Concluyen este mes de abril tres icónicas coreografías del checo Jiří Kylian con las que el Ballet de l’Opéra de Lyon ha copado el Gran Teatre barcelonés.
Un sugerente repertorio de cuerpos engastados en telones que despliegan y repliegan cuadros en «Bella figura»; los floretes dúctiles como tendones sensuales en «Petit Morte» sobre música en directo de Mozart con el certero Santiago Serrate a la batuta; y la caída de Ícaro de «Wings of wax» al son de una heterogénea reunión de piezas de cuerda que despliega a Heinrich von Biber, John Cage, Philip Glass, Bach y Sitkovetsky. Su heterogeneidad goza, sin embargo, de una asombrosa contigüidad narrativa, estética, y conceptual, y de algún modo, la insistencia de la cuerda parece sumergir obsesivamente a los bailarines y al espectador en la fricción vibrada que el vuelo ha de producir en cada cánula y fibra del plumaje en descomposición de Ícaro.

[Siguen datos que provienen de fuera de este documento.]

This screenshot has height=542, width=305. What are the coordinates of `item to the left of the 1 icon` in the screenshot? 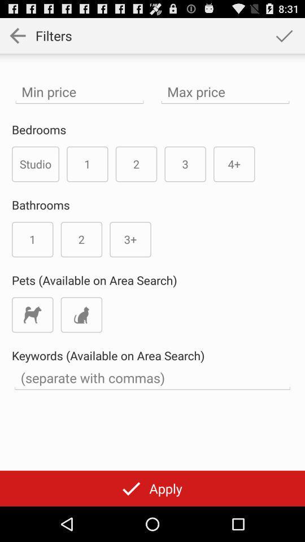 It's located at (36, 163).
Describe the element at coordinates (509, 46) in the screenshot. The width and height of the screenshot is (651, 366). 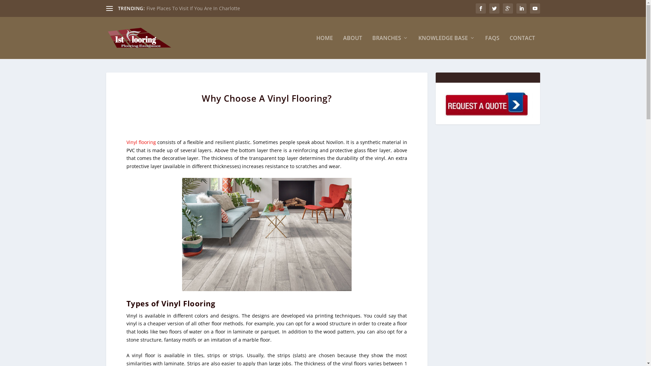
I see `'CONTACT'` at that location.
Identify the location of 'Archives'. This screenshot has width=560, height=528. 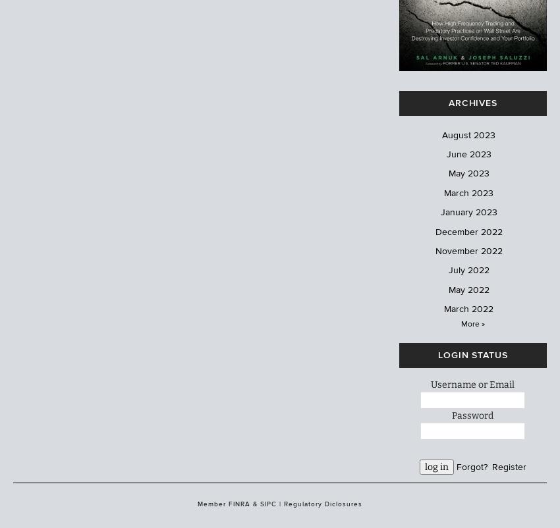
(448, 101).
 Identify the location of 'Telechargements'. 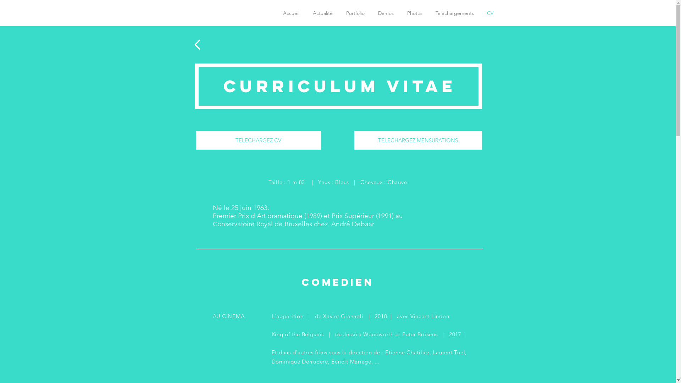
(429, 13).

Preside la escena de «Alas de cera» un árbol robusto que flota bocabajo con un foco de luz orbitando en torno a él como un sol desorientante, tal y como lo percibiría alguien que cae en espiral. La posición inversa del ramaje y las raíces sirven así como muestra de un paisaje vuelto del revés con la tierra arriba y el cielo abajo, de manera que los bailarines se desenvuelven apoyados en el plano celeste con sus cabezas apuntando en un perpetuo picado. Saltos, tirabuzones, agarres y deslizamientos son así levedades que tientan de puntillas el apoyo celestial del cuerpo de Ícaro. Su forma de volar es en el cuerpo de bailarines una hermosa variedad de formas de caer.